* [DIRECTIONS FOR THIS TASK] Retype each line of the data below exactly as it appears, from the first line to the last.

* [SUPPLIED RECORDS]

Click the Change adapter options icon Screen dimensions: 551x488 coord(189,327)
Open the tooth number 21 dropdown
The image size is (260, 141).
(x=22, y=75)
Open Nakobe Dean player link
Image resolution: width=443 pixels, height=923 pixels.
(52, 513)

* [EXERCISE SOLUTION]
Click the Change adapter options icon Screen dimensions: 551x488 coord(189,327)
Open the tooth number 21 dropdown
The image size is (260, 141).
(x=22, y=75)
Open Nakobe Dean player link
Image resolution: width=443 pixels, height=923 pixels.
(52, 513)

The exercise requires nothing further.